Troubleshooting variants

dragTo() runs but nothing moves

The widget is a pointer-based library (for example a sortable list) that ignores the synthetic HTML5 drag sequence and reacts only to a live pointer stream. Replace dragTo() with the manual mouse.down() / mouse.move(..., { steps: 10 }) / mouse.up() sequence so genuine mousemove events are emitted between press and release.

The drop lands in the wrong slot of a sortable list

Sortable lists insert based on the pointer's position relative to each item's midpoint. Drop precisely by moving to the target item with targetPosition, or by issuing a mouse.move() to coordinates just above or below the neighbor where you want the item to land before releasing. Re-query the list after each move because indices shift as items reorder.

dataTransfer is empty in the application handler

The app reads files or text from event.dataTransfer, which the input-driven path does not populate. For file drops, dispatch a drop event with a constructed DataTransfer via dispatchEvent, or prefer the upload path described in Handling Multiple File Uploads in Playwright. For text payloads, set the data on the source's dragstart through an injected handler.

Verification

Confirm the gesture worked three ways. First, the assertion on the dragged element's new parent passes consistently across repeated runs (npx playwright test --repeat-each=10), proving the drop is not timing-dependent. Second, capture a trace with --trace on and scrub the recorded screenshots in the Playwright Trace Viewer to watch the element travel and land. Third, run headed with --headed --slow-mo=300 so you can see the press, the intermediate motion, and the release happen in order.

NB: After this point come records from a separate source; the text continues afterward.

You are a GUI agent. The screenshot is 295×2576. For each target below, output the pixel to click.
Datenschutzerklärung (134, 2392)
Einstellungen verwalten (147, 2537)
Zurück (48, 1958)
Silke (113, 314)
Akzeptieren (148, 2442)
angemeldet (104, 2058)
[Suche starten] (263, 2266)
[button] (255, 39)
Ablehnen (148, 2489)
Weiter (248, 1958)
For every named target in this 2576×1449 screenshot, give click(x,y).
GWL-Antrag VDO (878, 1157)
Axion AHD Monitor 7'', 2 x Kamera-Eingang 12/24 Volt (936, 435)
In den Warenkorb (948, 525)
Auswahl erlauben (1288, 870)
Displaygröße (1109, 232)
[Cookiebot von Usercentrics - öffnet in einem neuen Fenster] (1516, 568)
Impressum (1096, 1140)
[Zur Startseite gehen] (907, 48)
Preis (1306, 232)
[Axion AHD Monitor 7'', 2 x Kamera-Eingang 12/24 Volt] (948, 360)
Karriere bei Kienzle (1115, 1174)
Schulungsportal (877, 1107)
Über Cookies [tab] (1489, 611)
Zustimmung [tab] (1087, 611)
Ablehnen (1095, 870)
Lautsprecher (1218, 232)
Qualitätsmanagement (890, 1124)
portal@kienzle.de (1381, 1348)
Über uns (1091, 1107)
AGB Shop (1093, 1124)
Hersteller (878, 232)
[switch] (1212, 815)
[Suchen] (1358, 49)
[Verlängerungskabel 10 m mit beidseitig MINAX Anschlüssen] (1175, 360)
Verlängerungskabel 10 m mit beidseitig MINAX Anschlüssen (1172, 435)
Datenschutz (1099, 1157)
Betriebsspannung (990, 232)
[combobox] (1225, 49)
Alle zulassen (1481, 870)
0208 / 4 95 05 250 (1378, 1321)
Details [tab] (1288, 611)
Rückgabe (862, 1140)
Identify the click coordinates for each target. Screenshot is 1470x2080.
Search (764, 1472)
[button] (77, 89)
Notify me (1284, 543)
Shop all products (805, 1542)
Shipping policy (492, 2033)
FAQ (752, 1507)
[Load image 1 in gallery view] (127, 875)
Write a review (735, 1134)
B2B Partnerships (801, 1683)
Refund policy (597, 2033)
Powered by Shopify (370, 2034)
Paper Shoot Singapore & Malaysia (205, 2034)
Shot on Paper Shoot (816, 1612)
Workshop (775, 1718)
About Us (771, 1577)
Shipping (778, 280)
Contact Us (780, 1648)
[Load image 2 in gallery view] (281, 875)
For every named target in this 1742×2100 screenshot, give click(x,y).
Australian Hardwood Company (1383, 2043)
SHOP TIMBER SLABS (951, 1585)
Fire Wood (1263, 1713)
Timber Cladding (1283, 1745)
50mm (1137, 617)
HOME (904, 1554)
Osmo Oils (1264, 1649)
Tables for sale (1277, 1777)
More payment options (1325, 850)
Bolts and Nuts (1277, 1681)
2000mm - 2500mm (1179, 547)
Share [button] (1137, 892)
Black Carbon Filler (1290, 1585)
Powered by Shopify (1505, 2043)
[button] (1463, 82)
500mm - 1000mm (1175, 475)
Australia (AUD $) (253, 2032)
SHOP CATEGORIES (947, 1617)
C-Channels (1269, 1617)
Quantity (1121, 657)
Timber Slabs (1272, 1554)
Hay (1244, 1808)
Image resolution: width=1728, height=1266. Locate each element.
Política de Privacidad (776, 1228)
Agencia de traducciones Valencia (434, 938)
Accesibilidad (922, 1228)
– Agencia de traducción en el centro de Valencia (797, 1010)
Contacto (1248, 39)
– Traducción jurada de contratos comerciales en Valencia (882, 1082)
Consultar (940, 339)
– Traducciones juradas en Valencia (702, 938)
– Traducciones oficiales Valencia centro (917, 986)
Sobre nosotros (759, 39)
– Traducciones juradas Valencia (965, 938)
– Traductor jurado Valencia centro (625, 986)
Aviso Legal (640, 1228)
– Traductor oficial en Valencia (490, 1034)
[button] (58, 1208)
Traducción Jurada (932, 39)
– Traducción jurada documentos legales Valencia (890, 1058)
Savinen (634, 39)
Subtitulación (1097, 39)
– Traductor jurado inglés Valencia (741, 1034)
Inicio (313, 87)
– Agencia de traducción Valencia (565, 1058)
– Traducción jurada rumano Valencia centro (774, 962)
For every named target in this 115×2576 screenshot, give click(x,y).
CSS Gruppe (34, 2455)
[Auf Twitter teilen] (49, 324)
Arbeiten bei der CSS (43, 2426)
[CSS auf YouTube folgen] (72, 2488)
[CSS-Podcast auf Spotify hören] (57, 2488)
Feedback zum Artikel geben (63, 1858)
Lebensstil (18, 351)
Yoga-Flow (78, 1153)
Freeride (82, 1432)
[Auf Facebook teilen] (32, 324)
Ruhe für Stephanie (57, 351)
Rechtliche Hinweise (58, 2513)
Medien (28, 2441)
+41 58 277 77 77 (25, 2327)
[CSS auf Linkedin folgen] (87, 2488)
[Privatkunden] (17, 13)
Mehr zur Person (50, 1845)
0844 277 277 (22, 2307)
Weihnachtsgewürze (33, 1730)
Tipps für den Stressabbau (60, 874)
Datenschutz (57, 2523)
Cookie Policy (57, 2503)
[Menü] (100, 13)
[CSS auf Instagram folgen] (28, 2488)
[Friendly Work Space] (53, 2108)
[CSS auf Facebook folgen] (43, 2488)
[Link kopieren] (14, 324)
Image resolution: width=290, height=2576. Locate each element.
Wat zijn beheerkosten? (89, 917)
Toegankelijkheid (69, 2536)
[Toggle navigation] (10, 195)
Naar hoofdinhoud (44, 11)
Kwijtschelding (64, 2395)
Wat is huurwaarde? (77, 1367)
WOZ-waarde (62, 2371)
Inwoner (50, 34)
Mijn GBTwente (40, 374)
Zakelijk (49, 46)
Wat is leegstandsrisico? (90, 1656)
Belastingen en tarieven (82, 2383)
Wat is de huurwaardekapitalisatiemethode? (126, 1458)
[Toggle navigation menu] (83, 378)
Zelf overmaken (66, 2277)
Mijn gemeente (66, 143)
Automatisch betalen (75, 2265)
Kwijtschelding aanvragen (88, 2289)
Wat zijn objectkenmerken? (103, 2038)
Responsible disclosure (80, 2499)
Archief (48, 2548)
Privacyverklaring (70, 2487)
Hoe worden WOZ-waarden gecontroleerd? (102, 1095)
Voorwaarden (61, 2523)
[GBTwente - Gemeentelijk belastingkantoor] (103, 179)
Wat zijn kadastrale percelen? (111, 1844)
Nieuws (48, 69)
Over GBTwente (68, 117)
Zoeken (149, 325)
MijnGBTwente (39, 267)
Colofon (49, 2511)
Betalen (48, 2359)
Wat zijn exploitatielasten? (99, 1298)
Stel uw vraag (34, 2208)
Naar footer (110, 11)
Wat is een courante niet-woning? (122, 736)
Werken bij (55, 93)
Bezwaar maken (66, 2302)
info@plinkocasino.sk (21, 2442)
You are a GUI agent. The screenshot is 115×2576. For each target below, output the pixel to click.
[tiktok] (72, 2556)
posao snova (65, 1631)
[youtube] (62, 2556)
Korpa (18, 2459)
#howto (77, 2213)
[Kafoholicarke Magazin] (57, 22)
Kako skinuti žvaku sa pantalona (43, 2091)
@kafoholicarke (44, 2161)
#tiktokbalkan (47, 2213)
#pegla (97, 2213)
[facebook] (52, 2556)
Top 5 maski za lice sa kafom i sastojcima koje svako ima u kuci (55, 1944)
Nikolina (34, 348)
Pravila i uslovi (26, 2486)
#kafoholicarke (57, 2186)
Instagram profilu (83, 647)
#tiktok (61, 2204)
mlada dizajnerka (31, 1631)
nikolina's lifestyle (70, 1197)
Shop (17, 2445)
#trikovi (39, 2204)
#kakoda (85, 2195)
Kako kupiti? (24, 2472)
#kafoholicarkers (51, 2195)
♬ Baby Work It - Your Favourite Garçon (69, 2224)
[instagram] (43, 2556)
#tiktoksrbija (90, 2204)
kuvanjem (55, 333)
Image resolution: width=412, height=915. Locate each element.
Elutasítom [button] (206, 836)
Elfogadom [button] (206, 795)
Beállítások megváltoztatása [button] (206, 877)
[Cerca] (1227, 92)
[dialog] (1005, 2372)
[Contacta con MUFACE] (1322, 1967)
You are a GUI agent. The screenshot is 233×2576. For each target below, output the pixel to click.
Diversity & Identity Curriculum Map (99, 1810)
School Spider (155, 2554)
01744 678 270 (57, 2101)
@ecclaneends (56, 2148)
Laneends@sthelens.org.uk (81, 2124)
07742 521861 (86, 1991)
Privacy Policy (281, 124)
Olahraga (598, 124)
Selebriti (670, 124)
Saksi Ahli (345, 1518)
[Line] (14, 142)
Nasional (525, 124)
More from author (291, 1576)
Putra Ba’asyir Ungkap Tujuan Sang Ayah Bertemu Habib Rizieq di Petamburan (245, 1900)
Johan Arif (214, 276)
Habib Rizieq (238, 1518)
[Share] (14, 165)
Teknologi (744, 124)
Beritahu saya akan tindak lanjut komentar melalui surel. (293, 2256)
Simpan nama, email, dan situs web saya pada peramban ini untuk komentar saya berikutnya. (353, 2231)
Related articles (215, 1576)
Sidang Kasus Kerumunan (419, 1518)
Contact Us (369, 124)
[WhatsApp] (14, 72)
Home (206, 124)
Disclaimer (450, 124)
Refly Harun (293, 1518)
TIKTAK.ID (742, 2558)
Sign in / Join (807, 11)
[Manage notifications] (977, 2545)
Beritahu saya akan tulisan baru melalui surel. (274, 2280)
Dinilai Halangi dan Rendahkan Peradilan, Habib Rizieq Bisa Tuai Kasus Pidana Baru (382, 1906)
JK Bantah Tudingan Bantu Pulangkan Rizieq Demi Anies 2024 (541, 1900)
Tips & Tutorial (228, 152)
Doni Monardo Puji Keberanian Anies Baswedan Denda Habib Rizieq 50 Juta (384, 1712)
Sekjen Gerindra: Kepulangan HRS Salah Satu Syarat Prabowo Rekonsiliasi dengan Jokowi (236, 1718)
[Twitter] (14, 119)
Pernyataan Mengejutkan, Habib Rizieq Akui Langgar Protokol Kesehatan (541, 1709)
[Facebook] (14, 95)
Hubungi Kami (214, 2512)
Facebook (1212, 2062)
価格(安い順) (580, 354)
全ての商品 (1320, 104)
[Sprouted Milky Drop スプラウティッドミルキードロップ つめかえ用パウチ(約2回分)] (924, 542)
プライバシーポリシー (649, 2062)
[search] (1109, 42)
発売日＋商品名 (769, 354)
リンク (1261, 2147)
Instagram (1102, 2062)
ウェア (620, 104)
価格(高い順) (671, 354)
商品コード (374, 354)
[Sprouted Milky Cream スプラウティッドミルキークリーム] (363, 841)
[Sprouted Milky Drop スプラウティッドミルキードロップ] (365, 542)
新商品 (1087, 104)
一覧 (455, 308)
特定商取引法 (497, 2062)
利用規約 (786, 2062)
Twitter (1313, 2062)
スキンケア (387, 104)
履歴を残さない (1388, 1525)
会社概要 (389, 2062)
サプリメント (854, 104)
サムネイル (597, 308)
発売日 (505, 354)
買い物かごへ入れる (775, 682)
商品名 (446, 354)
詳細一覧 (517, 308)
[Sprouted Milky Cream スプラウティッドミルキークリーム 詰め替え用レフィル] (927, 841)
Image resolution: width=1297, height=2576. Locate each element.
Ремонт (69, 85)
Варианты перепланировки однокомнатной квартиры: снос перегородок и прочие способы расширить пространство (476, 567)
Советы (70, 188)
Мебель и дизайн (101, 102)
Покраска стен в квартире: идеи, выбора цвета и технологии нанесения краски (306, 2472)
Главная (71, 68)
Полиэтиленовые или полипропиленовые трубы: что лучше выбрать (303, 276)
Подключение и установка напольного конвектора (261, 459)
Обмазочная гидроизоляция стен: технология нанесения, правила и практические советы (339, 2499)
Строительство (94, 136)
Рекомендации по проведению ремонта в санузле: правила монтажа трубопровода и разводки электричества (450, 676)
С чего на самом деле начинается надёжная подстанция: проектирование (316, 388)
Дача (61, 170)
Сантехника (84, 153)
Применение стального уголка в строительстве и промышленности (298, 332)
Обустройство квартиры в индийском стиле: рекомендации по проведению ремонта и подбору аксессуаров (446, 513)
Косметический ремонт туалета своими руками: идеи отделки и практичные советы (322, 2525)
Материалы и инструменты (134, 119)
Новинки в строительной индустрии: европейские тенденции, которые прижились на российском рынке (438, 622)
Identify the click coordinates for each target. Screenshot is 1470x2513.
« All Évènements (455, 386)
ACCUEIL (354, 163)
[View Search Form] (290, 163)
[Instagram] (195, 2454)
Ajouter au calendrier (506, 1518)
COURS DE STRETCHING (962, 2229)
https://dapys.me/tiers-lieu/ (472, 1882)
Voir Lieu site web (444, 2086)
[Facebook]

Frequently Asked Questions

When should I use dragTo() instead of manual mouse events?

Use locator.dragTo() for standard HTML5 draggable elements and ordinary drop zones — it emits the entire native sequence and auto-waits for both endpoints. Switch to manual mouse.down()/move()/up() only when a pointer-driven library ignores the synthetic sequence and needs a live stream of intermediate moves.

Why does my single mouse.move() to the target fail to trigger a drop?

Many drag libraries require continuous motion to cross a drag threshold and to compute the drop position. One large jump can skip that detection. Use the steps option on mouse.move(), or move through an intermediate point, so the browser emits a series of mousemove events.

How do I drop a file via drag and drop?

Native file drops carry data on event.dataTransfer, which input simulation does not fill. Construct a DataTransfer and dispatch a drop event through dispatchEvent, or use the dedicated file-input path with setInputFiles, which is more reliable for uploads.